MONA explainer 12 min read April 17, 2026 Updated July 3, 2026

Patch Embeddings, Class Tokens, and 2D Positional Encoding: Inside the Vision Transformer

Image patches flowing through a Vision Transformer encoder with a class token aggregating features for classification.

ELI5

A Vision Transformer cuts an image into small square patches, turns each into a token, prepends a learnable summary token, and lets self-attention compare every patch with every other — the same machinery that drives text models, now pointed at pixels.

For almost a decade, image models converged on the same recipe: stacks of convolutions that slid small filters over pixels, feature by feature, layer by layer. Then in 2020 a Google Brain team tried something that felt almost irresponsible — they deleted the convolutions, cut the image into a grid of 16×16 tiles, and fed the tiles to a plain Transformer that had no built-in notion of adjacency. With enough data, the network matched convolutional state of the art on ImageNet. The question is not whether this works. The question is why.

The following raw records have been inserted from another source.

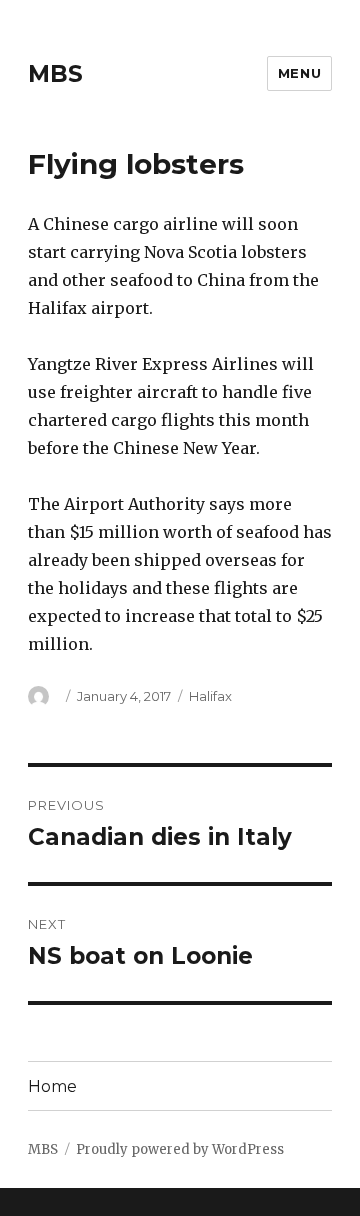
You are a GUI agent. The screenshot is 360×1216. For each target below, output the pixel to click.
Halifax (210, 696)
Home (52, 1086)
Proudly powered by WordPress (180, 1149)
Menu (299, 73)
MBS (55, 74)
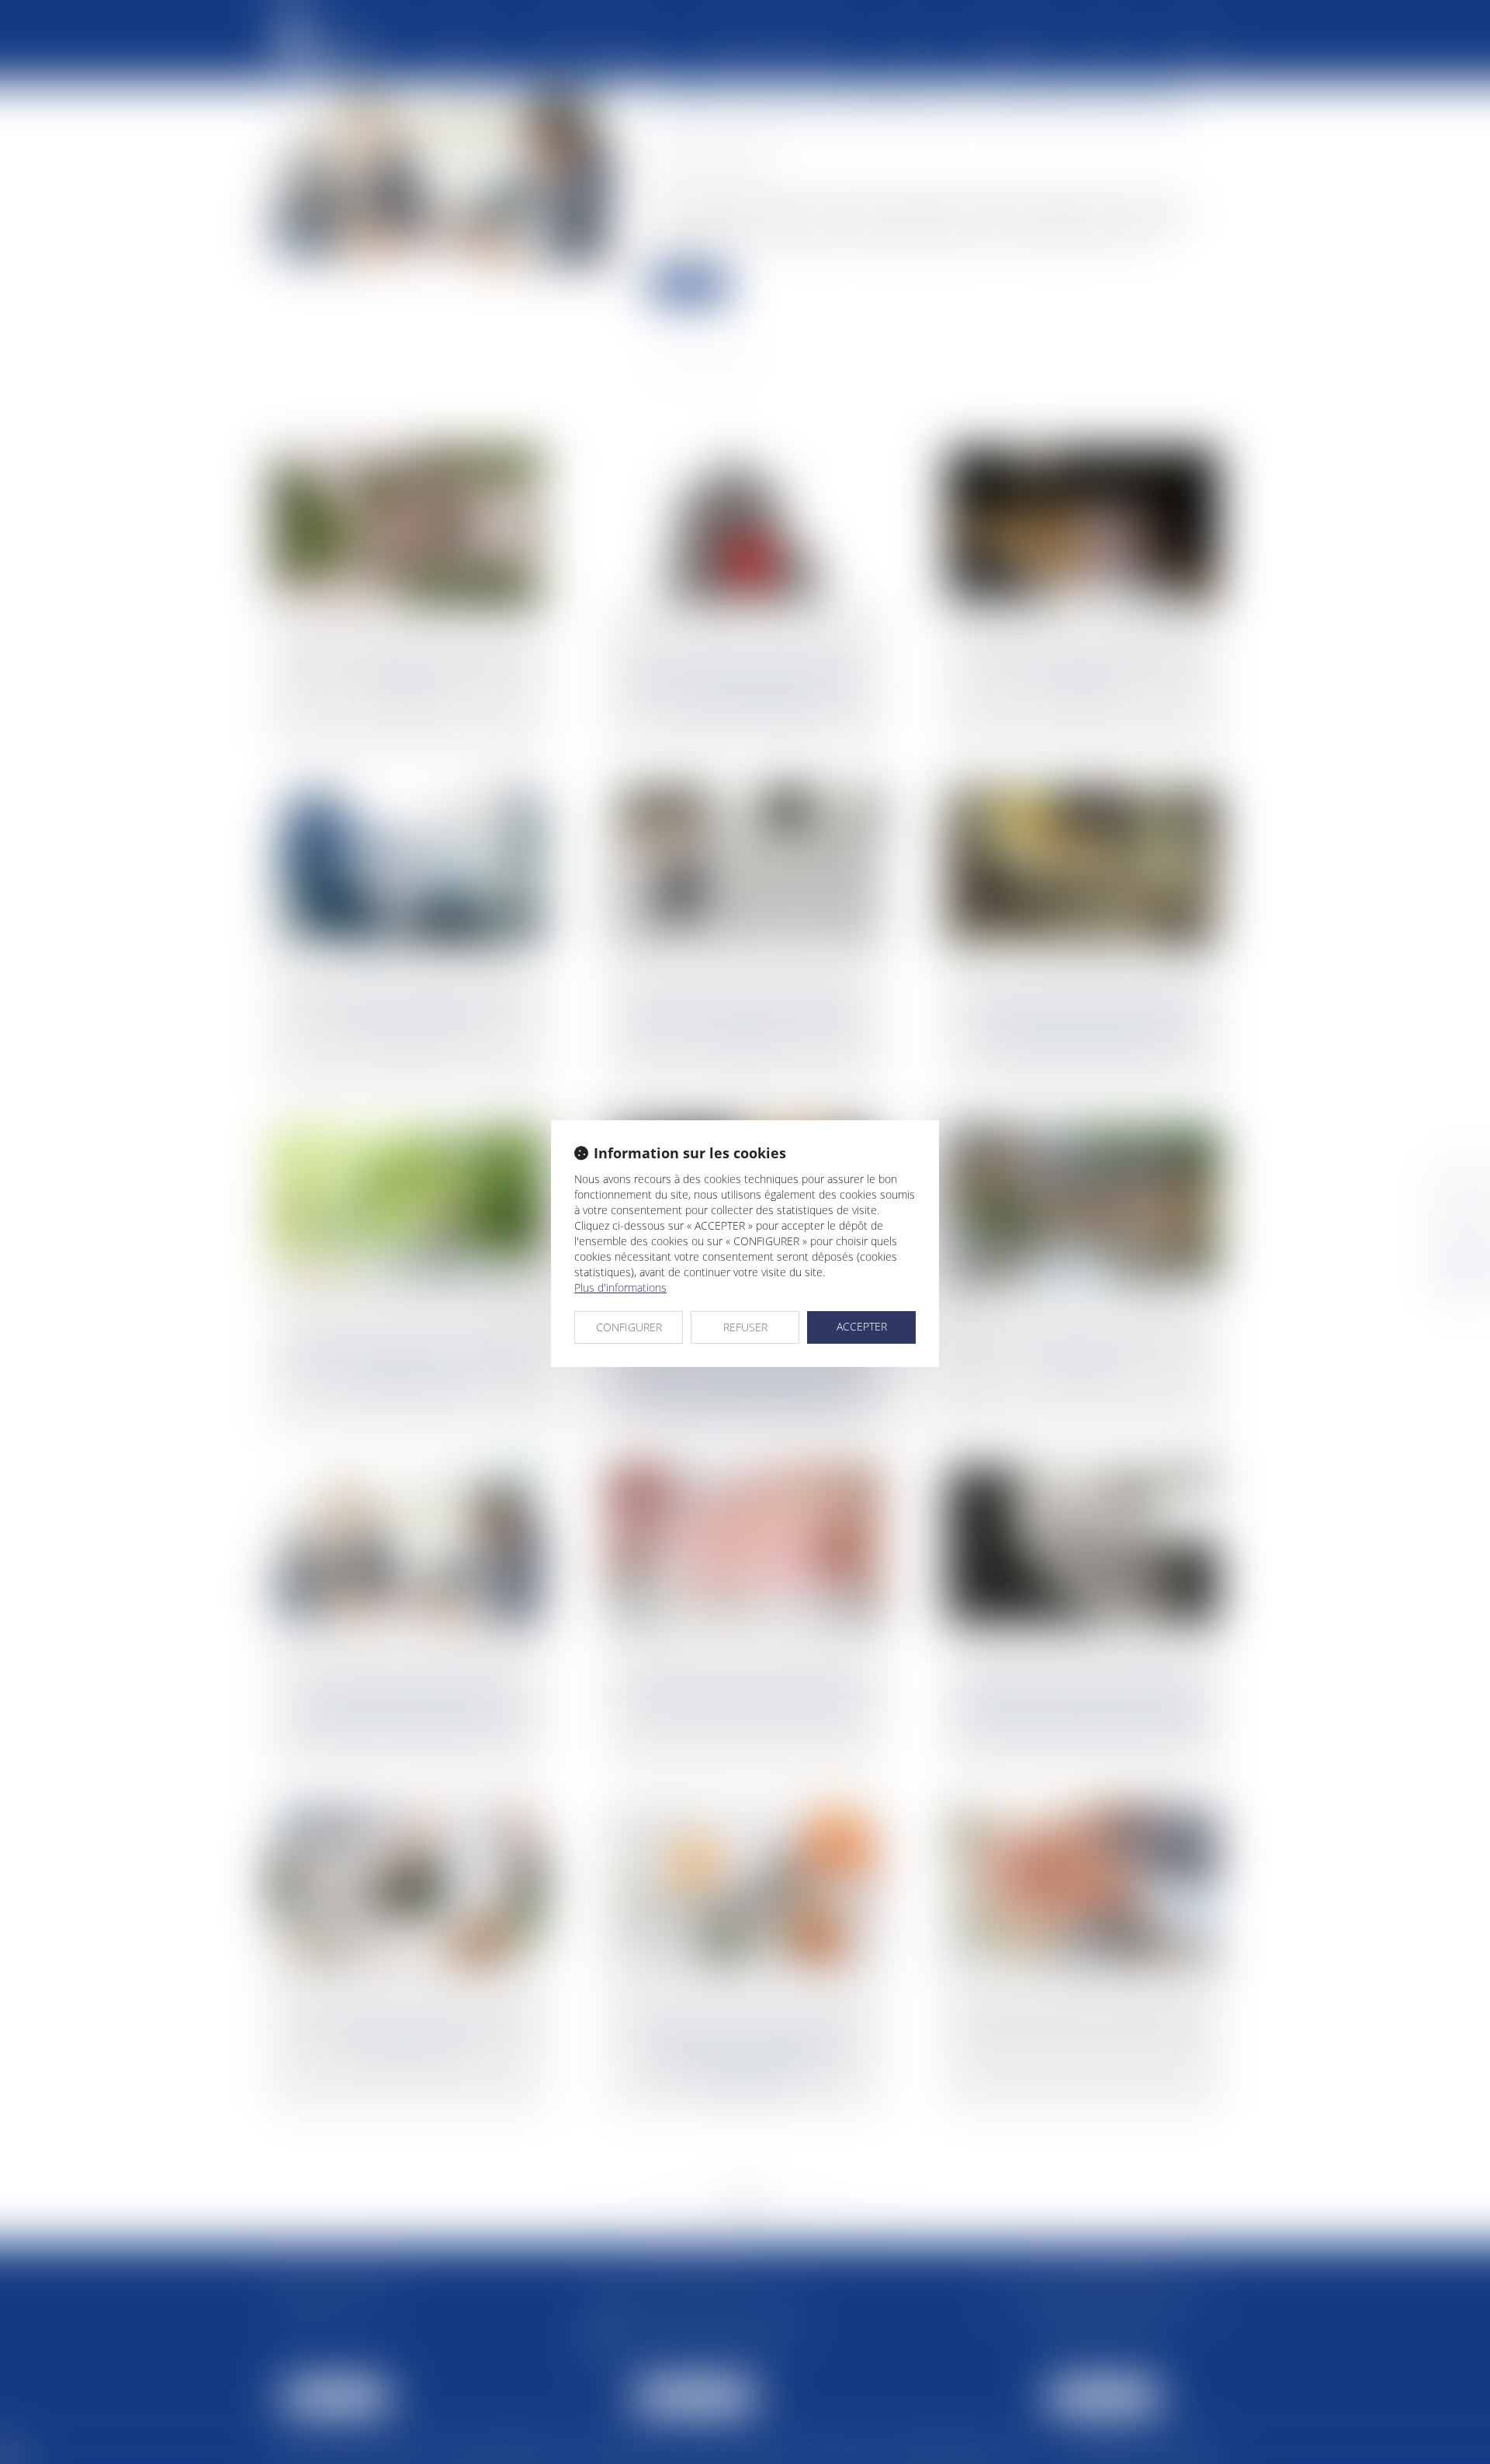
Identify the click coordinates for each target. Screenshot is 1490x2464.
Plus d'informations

From Pixels to a Sequence the Transformer Can Read

The Vision Transformer (ViT) treats an image as a short ordered sequence. Before a single attention head fires, three small modules prepare that sequence: a patch embedder, a class token, and a position embedder. Every accuracy number, every fine-tuning trick, every multimodal alignment story lives downstream of how well these three pieces hand off to the encoder.

What are the main components of a Vision Transformer architecture?

A ViT has five pieces that fit together like a pipeline.

First, the patch embedder splits the image into non-overlapping square tiles and linearly projects each tile into a D-dimensional vector. In practice, that “linear projection” is implemented with a single nn.Conv2d layer whose kernel_size and stride both equal the patch size — a shortcut that fuses cropping and projection into one op (Hugging Face Docs). For the canonical ViT-B/16 on a 224×224 image, the grid becomes 14×14 = 196 tokens (arXiv 2010.11929).

Second, a learnable [CLS] token is prepended to the sequence. It carries no image content; its job is to aggregate everything that follows.

Third, a positional embedding is added element-wise to every token. Self-attention is permutation-invariant — it has no intrinsic idea whether a patch came from the top-left or the bottom-right — so position has to be injected separately.

Fourth, the resulting 197-vector sequence flows into a standard Transformer encoder: alternating multi-head self-attention and feed-forward layers, identical in spirit to the Transformer Architecture used in text models.

Finally, an MLP head reads the final hidden state of the [CLS] token and produces class logits.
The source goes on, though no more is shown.